Continuous database migration with Liquibase and Flyway
by Niko Köbler
An application's version-controlled source code is stored in the repository. Why not that of the database? To reproduce arbitrary database states in development, test or production environments, two powerful Java libraries are at hand that can be seamlessly integrated into a build for an agile Continuous Delivery.
A team has been happily developing and changing code, checking the code into the Version Control System (VCS), retrieving updates from there, updating the development environment and restarting the application. Suddenly, someone shouts: "Who the heck has changed something in the database? And why don't they tell me what changes they've made? Now the application is giving me another error message, and I'm having to adjust my database access!" This is the kind of trouble and frustration that the team would really like to avoid.
Further along in the project, the team is just about to finalise the development of the next release. It has checked in the code and all unit tests are passing successfully. However, before any integration testing can be done, the team must first update the relevant database on the integration server, because it has already become painfully obvious that structural changes were made during the last sprint and that the application can't be launched in the integration environment without a database update.
What changes have been made over the past few weeks, though? Who can remember all that and who was involved in making those changes and could help with a successful integration database update? Does the test data need to be adjusted? After a hard day of laborious database patching, endless application launches and shut-downs and nerve-wracking error log and stack trace evaluations, the environment is functional and all the integration tests are successful. However, the question is whether the team could have saved itself all this effort, an effort that it potentially makes at the end of every sprint? And has the team documented the changes it has introduced so that they can be reproduced in the same way in the customer's production environment?
In another scenario, a team has been instructed to troubleshoot and fix version A, which is in production use on a customer's system. However, the team's development work has since arrived at version B, and extensive database changes have been made. Of course, nothing has been properly documented as the team was glad to get the current version to work – and nobody wants to go back to an old version. Where can the team now find the database layout that corresponds to the required version A release? The code is available in the version control system; after all, the developers haven't been reckless. But the database? Why isn't the database tied into the version control system?
Against a two-tier society
A database can't merely be considered an external storage facility for the data that is used by an application. Even if a team makes every effort to abstract and encapsulate the data access layer to a degree that would in theory allow the database underneath an application to be replaced at any time. One would think that the database couldn't be a part of the actual application; however, because an application needs the database to manage the accumulating and required data, it is inseparably married to it, despite all encapsulation, abstraction and replace-ability efforts. As the application's properties and structures evolve, so do those of the database. Sometimes only the data changes, and sometimes only the structure; but often, both change at the same time. The application is often treated as a kind of private patient while the database is considered a national health service patient. Opponents of a two-tier society will do well to consider the welfare and health of an application complete with its database from the start of every project.
Software teams should be able to (re)produce the database state that corresponds to a specific application state at any time – ideally automatically and at the push of a button. This allows them to ensure that every programmer uses the current or appropriate version of the database alongside the application code during development. Teams will no longer need to think (or even worse, worry) about the deployment in target environments such as development, testing, staging, integration, quality control and finally production. This is bound to cause less trouble and frustration and will provide a less stressful development phase that at best leads to more productive and higher quality results. If the team can then prepare suitable test data in parallel with the structural database changes, automatically update this data in the test or integration environment and use it for the tests, and therefore for repeatable results, real progress has been made and the team can focus on its original tasks: development, improvement, renewal – adding value.

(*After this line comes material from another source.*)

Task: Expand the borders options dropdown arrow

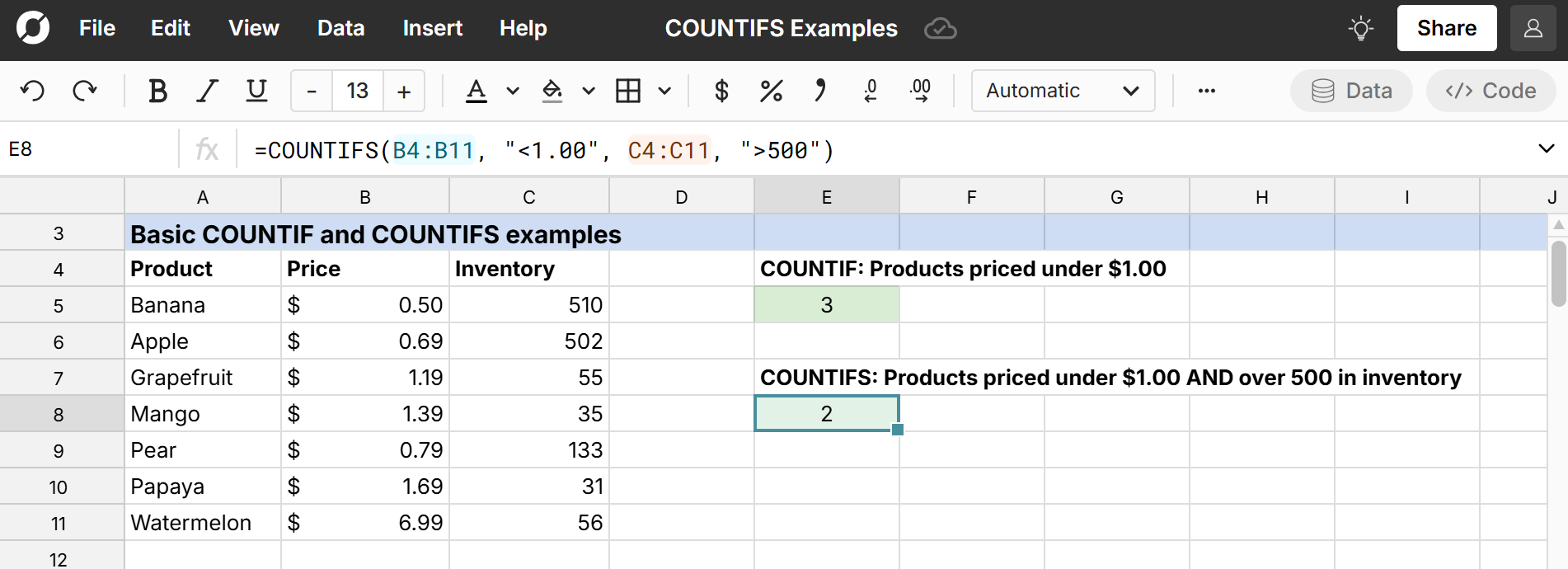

It is, however, not only the deployment advantages described above that allow developers to relax. If a team checks the database into the version control system in the same way as the source code, bugs and integration issues will be detected early on – provided that effective continuous integration mechanisms are in place. Bugs can then be fixed quickly before an unnecessary number of the people involved discover the same mistake, and further frustration within the team can be avoided. By checking the database into the VCS, the team can also create a kind of backup and documentation of the structure and of any test data that may exist.
Three rules for working with databases
Any internet research on best practices for working with databases within a development team will soon lead to K. Scott Allen's "Ode to Code" web site. On his blog, Allen also discusses the present topic and has defined three rules for database work:
- Never use a shared database server for development work.
- Always have a single, authoritative source for your schema.
- Always version your database.
Point 1 is valid because the potential for error and frustration is extremely high when a developer makes changes to the shared database without informing the other team members and without providing them with suitably modified code at the same time. Both of the other points refer to checking the database into the VCS and being able to update target systems or recreate a version that is suitable for the development of a bug fix from there at any time. Therefore, the database must be hard-coupled to be managed under the same version control system as the application itself, because the database is an integral part of the application.